▸ **DOCUMENT SECTION**

=== Section Start ===

Targeting B and T Lymphocyte Attenuator Regulates Lupus Disease Development in NZB/W Mice.

PURPOSE

The co-inhibitory receptor B and T Lymphocyte Attenuator (BTLA) negatively regulates B and T cell activation. We have previously shown an altered BTLA expression by regulatory T cells and an impaired capacity of BTLA to inhibit CD4 T cell activation in lupus patients. In this study, we analyzed BTLA expression and function in the NZB/W lupus-mouse model and examined the therapeutic potential of BTLA targeting.

METHODS

BTLA expression and function were analyzed in young (10-12-week-old) and old-diseased NZB/W mice (>35-week-old with proteinuria) in comparison to age-related BALB/W control mice. 20-22 weeks old NZB/W mice (n=10) were injected i.p with 3 mg/kg, twice a week for ten weeks, with the anti-BTLA antibody 6F7 or its isotype control.

=== Section End ===

Please sum up the abstract on BTLA in NZB/W lupus mice in two sentences.

▸ **DATA**
=== Section Start ===

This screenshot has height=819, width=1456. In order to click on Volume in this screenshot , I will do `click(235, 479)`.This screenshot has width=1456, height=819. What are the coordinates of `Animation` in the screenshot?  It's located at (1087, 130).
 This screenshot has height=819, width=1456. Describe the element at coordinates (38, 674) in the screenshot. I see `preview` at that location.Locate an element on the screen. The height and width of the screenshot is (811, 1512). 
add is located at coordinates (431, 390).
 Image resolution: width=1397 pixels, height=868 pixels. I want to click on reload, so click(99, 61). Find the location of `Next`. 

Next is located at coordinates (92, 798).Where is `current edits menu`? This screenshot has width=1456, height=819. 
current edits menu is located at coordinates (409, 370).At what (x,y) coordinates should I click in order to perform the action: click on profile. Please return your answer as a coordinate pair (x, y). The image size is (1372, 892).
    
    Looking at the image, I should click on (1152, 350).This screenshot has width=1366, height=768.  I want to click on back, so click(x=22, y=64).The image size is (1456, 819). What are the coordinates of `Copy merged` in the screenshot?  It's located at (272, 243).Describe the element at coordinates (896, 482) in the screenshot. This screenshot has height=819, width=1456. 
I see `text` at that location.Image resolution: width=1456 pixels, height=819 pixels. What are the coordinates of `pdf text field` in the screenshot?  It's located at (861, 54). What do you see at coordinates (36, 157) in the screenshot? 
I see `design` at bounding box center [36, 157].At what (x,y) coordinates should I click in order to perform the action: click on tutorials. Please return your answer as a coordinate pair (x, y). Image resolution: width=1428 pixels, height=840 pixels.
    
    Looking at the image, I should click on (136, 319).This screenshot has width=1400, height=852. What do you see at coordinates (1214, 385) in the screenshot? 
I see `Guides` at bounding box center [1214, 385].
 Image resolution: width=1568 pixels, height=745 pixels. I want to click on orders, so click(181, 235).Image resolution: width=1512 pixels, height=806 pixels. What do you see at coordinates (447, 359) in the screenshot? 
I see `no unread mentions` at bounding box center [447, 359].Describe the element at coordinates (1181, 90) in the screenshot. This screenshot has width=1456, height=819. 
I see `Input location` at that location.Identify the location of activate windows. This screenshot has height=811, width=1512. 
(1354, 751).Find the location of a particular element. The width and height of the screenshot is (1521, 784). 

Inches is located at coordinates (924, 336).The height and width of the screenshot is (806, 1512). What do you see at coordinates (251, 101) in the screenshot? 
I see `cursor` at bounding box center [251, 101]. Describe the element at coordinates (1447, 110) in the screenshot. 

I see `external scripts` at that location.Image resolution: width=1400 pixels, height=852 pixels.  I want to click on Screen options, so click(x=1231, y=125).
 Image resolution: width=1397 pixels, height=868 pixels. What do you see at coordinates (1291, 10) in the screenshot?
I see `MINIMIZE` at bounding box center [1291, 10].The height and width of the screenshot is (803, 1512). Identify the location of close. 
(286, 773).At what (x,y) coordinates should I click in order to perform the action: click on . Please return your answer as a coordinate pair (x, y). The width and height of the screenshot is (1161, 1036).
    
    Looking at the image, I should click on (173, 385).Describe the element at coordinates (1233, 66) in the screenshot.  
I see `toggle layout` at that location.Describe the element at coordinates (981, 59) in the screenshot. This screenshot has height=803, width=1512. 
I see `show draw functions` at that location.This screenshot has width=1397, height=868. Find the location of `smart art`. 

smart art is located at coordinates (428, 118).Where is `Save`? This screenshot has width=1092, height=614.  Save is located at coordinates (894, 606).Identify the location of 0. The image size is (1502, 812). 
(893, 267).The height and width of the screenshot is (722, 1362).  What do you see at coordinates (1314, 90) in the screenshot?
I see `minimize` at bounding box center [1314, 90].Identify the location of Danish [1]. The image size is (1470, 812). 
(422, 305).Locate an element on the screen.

=== Section End ===

▸ **TASK ANSWER**
The study analyzed the expression and function of BTLA, a co-inhibitory receptor that negatively regulates B and T cell activation, in the NZB/W lupus-mouse model and examined the therapeutic potential of targeting it. Young and old-diseased NZB/W mice were compared with age-related BALB/W control mice, and 20-22-week-old NZB/W mice received the anti-BTLA antibody 6F7 or its isotype control at 3 mg/kg twice a week for ten weeks.